Greater public deficit

These incorrect predictions will mean that the budgetary deficit will be slightly higher than the forecasts, which point to a 6% deficit for every level of government, when the consensus reached by economists suggests 7%. That greater deficit will have to be financed by public debt, which will, in turn, require higher public spending on interests to be paid by the state. Furthermore, this greater need for finance for the public sector will make finance for the private sector of the economy more expensive. In a situation like the present, with heavy credit restrictions, demanding loanable funds from financial markets is not a good idea, since it generates an "expulsion" effect (in other words, by capturing part of the finance, the public sector expels the private sector from the economy).

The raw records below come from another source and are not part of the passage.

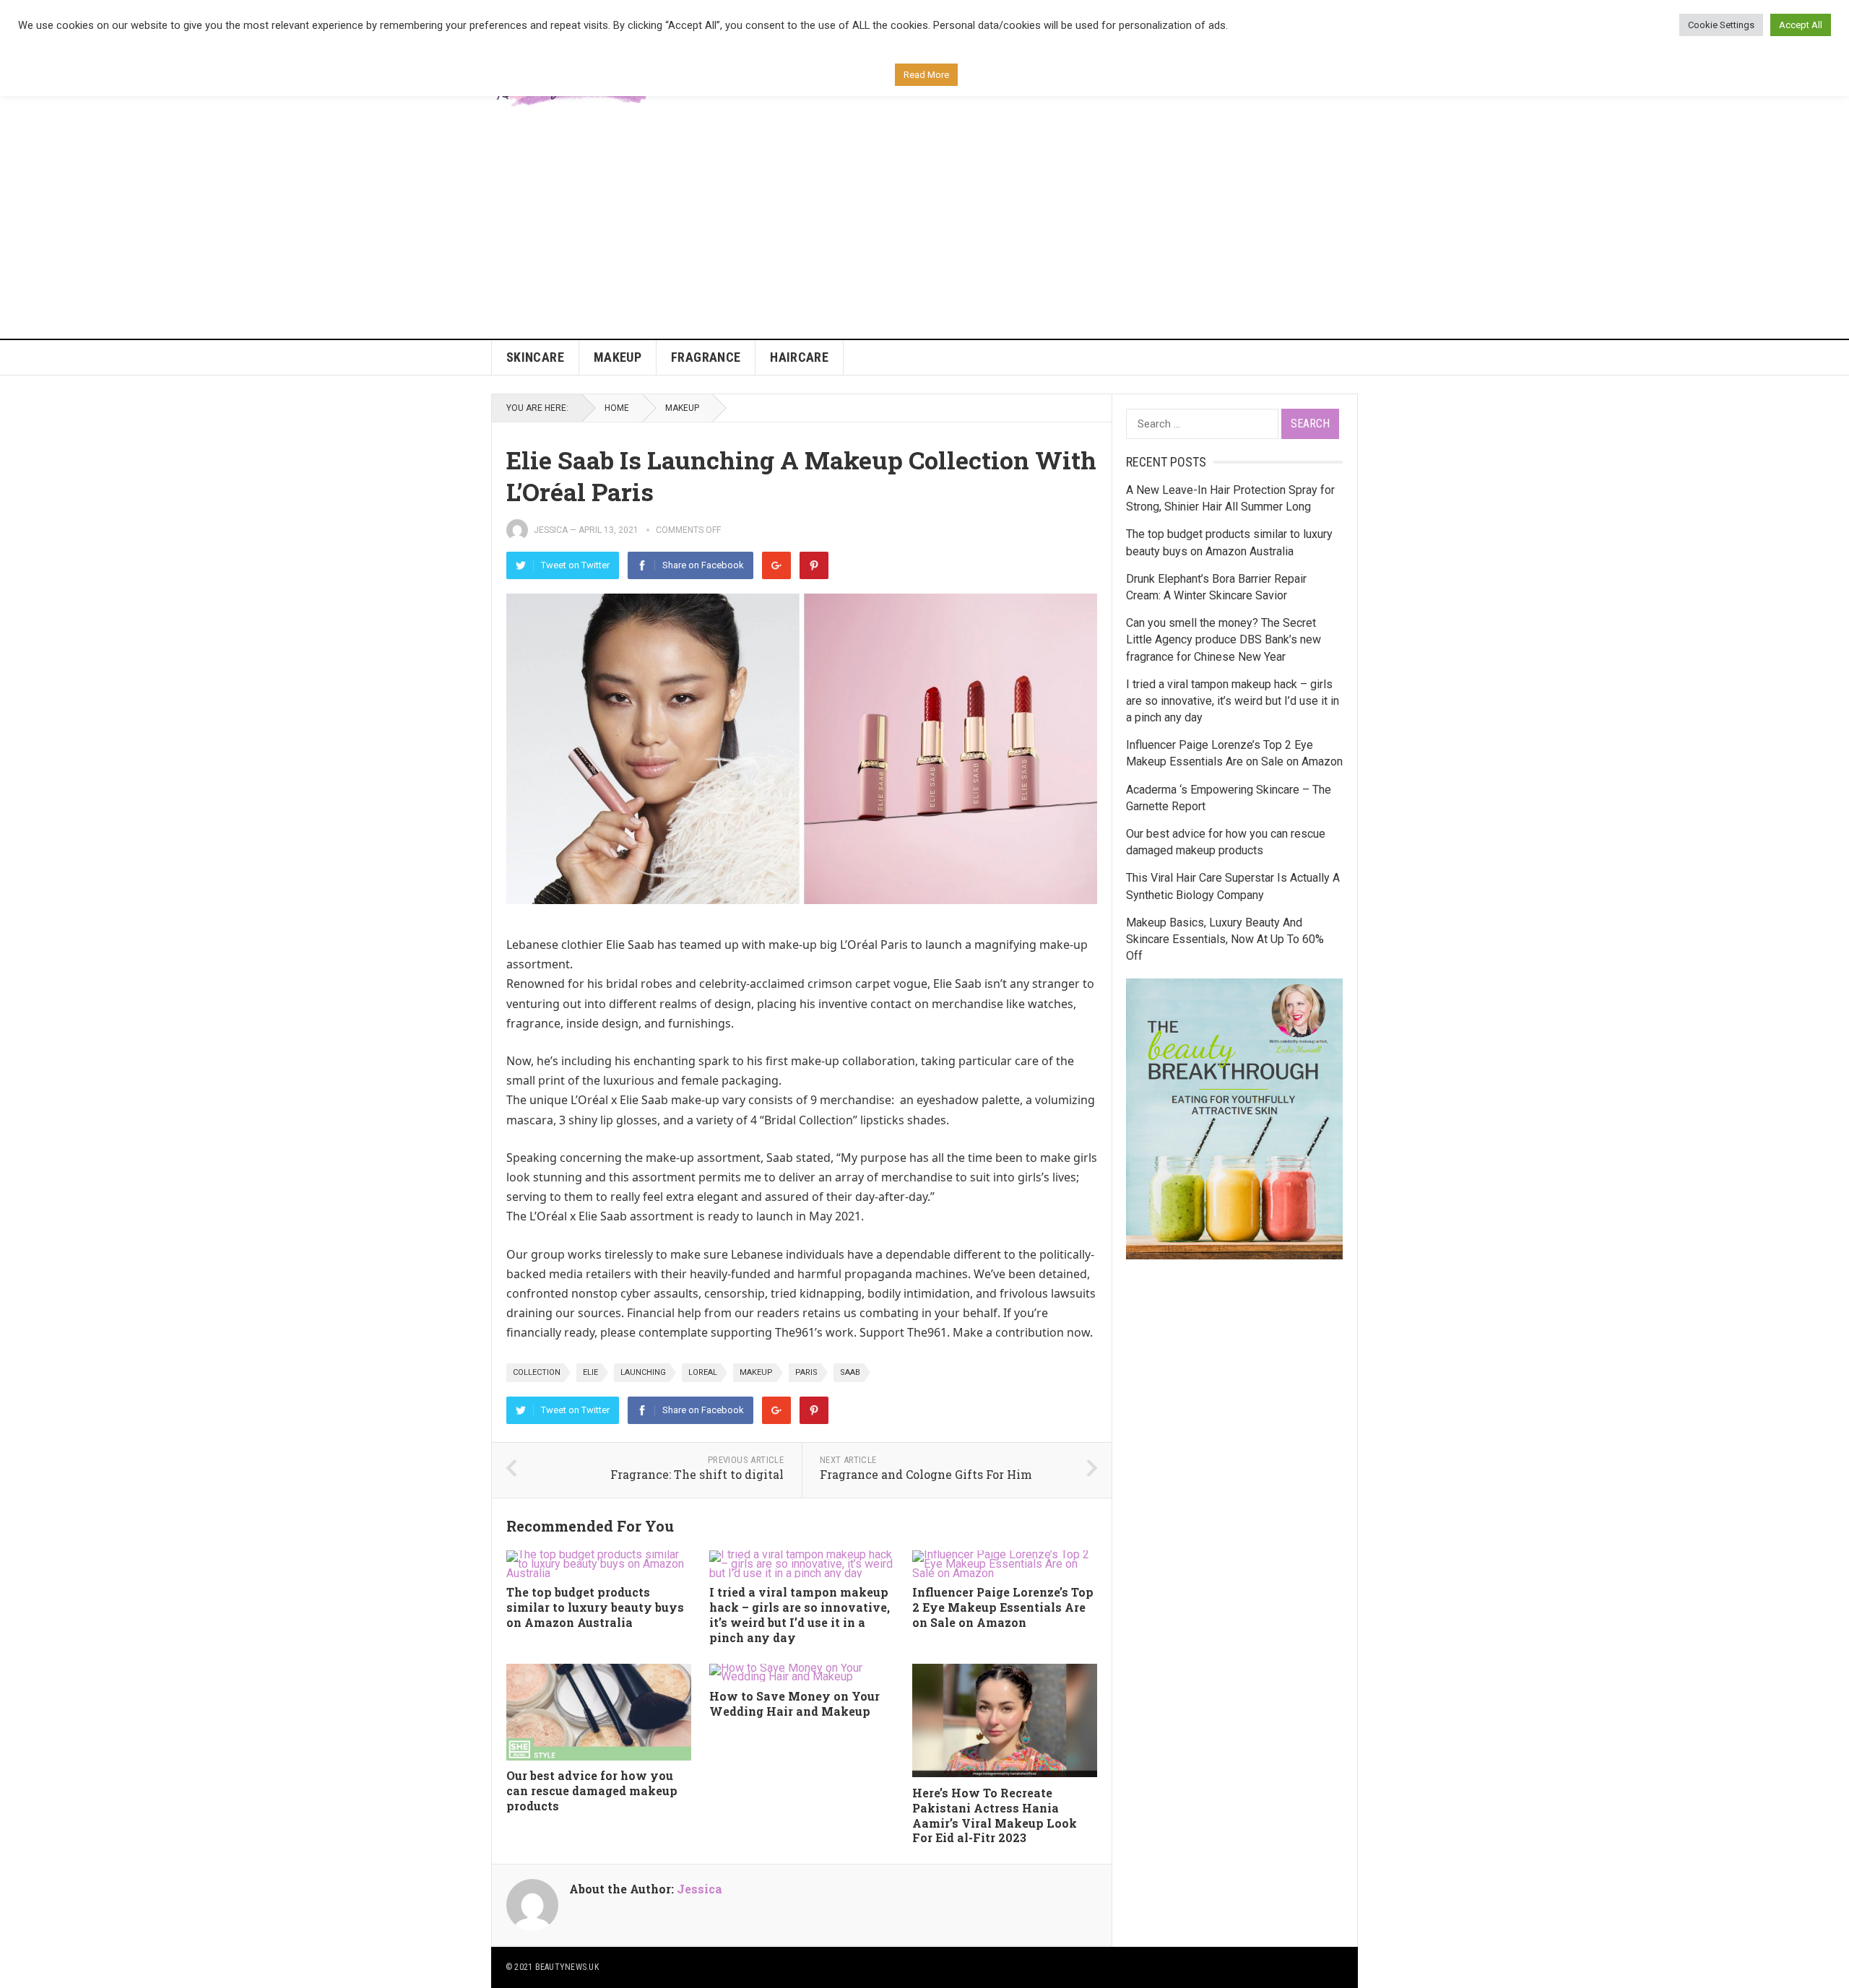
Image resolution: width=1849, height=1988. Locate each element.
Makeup (617, 357)
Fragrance (705, 357)
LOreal (702, 1372)
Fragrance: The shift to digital (697, 1474)
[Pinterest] (814, 565)
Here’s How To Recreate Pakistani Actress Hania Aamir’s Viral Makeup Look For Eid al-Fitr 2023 (994, 1815)
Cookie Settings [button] (1721, 24)
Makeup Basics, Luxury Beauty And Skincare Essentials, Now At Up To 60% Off (1225, 939)
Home (617, 408)
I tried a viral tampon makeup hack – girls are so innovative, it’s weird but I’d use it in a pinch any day (799, 1614)
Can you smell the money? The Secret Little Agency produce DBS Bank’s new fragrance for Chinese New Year (1223, 639)
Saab (850, 1372)
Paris (806, 1372)
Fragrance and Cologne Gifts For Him (926, 1474)
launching (643, 1372)
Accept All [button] (1800, 24)
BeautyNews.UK (567, 1967)
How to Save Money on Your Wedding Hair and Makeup (794, 1703)
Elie (590, 1372)
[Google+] (776, 565)
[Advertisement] (924, 230)
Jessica (551, 530)
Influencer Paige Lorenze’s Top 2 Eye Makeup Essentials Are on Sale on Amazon (1003, 1607)
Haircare (799, 357)
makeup (756, 1372)
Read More (926, 74)
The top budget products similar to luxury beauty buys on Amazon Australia (595, 1607)
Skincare (535, 357)
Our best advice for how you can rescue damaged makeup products (591, 1790)
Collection (536, 1372)
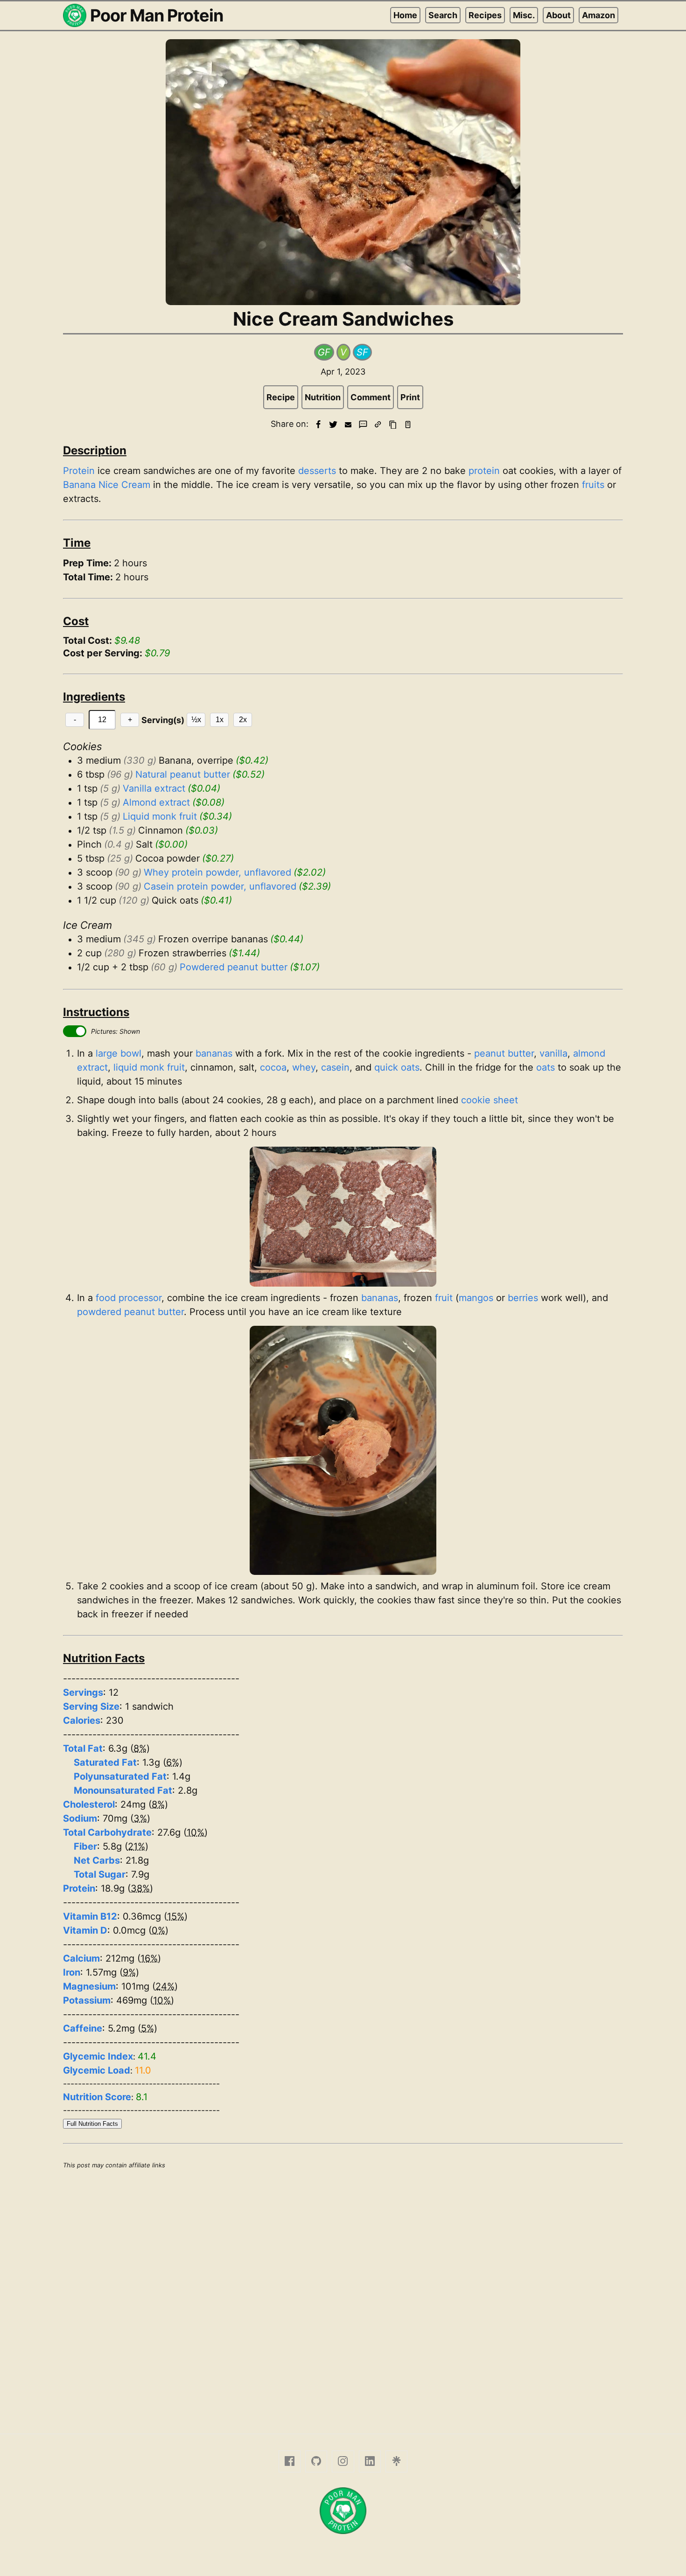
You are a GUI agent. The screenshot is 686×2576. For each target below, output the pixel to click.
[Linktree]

The consequence of higher spending on unemployment and debt interests coupled with lower revenue from VAT and income tax is greater public deficit. In addition, revenue depends on economic growth, which is estimated in the PGE-2011 at 1.3% instead of the 0.4% proposed by the consensus. It is apparent that the budgets paint a somewhat optimistic picture that may be somewhat damaging for the government´s credibility and, therefore, the trust of the economic players. Therefore, the government needs to consider another tax policy and a greater reduction of public spending, especially as far as the autonomous communities and local authorities are concerned. For example, many public subsidy policies could be eliminated, since they are not necessary and will not improve the economy´s productivity. Trust in our government would then improve (and improvement is indeed necessary), but more importantly, we would be on track for solving the problems that affect the Spanish economy.